Sharon Strouse, MA, ATR-BC, LCPAT, is a certified licensed Art Therapist, and Associate Director of the Portland Institute for Loss and Transition. Her practice, national presentations, workshops and trainings focus on traumatic loss with parents who have lost a child; suicide bereavement; and military family loss. She authored Artful Grief: A Diary of Healing twelve years after the suicide of her 17-year-old daughter, as well as many chapters and articles. She is co-founder of The Kristin Rita Strouse Foundation, a non-profit that increases awareness of mental health through education and the arts.
Laura Wexler is the co-founder and co-producer of The Stoop Storytelling Series, a popular cultural event and podcast in which “ordinary” people share extraordinary true tales about their lives. An expert in personal storytelling, Wexler has presented workshops and trainings for organizations and individuals since 2006, and has coached more than 3,000 people to tell the true tales of their lives. In addition to her work with The Stoop, Wexler is an author, writer, and producer.
The Youth Resiliency Institute (YRI) is a cultural arts organization operating with Fusion Partnerships as its fiscal agent, and under the leadership of Executive Director & Co-Founder Fanon Hill and Co-Founder/Director of the Healing and Performing Arts Navasha Daya.
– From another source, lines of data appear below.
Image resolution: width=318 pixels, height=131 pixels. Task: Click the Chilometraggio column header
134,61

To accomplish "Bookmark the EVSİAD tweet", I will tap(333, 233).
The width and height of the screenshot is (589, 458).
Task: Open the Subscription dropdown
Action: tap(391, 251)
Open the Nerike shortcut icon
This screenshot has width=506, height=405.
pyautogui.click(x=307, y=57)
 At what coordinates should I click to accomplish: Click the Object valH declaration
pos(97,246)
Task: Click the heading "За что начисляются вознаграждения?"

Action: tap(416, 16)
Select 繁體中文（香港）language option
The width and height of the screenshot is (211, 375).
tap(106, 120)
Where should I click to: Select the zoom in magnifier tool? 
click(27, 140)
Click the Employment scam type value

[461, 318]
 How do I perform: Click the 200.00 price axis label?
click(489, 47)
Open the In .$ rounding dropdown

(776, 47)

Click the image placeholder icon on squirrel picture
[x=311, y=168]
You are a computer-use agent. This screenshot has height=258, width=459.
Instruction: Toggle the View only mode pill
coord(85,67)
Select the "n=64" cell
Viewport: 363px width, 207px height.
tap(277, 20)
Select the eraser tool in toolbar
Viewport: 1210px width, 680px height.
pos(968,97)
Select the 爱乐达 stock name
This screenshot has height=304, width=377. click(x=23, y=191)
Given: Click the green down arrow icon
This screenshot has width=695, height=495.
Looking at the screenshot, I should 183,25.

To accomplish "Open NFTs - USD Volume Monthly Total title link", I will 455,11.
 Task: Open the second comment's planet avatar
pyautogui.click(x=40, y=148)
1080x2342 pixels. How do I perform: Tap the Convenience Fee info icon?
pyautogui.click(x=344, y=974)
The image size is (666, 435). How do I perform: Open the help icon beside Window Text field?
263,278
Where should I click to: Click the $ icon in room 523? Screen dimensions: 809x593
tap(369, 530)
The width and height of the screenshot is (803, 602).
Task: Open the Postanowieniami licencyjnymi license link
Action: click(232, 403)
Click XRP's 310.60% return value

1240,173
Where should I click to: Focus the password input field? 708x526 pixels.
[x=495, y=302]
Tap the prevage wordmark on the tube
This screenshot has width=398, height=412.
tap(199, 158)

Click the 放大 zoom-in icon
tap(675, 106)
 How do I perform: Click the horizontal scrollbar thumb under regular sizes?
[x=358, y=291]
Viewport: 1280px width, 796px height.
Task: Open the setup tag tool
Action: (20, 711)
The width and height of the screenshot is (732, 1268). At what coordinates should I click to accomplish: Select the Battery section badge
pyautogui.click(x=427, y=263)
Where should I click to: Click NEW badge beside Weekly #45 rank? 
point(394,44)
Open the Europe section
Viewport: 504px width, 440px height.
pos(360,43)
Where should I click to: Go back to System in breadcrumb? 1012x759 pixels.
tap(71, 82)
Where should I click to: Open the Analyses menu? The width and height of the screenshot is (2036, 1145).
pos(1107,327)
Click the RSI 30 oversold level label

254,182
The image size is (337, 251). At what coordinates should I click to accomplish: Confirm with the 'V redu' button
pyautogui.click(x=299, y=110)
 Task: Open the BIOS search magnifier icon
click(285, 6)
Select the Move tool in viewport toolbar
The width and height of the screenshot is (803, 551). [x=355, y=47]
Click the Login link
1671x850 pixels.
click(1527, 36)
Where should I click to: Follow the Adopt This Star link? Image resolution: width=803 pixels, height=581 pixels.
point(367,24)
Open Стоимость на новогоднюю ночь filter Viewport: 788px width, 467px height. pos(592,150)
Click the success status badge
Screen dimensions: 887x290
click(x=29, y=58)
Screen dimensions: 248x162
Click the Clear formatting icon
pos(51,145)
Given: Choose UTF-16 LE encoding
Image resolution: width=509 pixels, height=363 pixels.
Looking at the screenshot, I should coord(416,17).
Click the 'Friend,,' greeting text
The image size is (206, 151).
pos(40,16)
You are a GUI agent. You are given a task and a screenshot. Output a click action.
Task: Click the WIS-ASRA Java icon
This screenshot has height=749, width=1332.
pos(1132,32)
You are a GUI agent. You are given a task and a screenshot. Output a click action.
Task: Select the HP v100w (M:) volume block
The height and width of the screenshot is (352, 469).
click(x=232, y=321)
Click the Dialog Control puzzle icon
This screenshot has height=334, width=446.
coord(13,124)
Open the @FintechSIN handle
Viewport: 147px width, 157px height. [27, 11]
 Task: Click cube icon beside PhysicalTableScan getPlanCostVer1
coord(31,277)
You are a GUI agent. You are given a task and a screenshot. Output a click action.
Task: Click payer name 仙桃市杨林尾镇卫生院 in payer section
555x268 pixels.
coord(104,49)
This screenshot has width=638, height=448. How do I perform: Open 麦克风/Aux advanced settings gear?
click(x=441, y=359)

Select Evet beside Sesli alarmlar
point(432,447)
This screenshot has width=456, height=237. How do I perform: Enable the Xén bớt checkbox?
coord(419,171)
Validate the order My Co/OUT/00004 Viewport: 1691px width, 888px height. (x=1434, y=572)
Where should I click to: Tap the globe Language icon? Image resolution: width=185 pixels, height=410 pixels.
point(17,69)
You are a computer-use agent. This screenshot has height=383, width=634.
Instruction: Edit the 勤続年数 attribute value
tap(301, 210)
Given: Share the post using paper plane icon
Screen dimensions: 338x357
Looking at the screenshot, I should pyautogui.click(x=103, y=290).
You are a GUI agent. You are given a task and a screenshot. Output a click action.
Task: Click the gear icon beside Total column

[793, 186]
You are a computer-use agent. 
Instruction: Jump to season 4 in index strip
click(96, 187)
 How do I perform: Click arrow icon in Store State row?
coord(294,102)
For over a decade, YRI has been developing, researching, implementing and evaluating culturally responsive community arts, introducing emerging artists of all ages living in Baltimore’s Cherry Hill community and throughout South Baltimore to high quality culturally responsive arts education and opportunity, and serving as a vital junction box allowing for networking, connecting, collaborating, and general awareness of community assets and arts programming throughout South Baltimore.